* [Available records]
--- START ---

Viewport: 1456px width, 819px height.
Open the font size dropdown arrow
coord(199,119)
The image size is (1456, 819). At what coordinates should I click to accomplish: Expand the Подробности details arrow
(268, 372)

--- END ---

Present every line of the material above as a numbered list, omitting any blank lines.

1. Viewport: 1456px width, 819px height.
2. Open the font size dropdown arrow
3. coord(199,119)
4. The image size is (1456, 819). At what coordinates should I click to accomplish: Expand the Подробности details arrow
5. (268, 372)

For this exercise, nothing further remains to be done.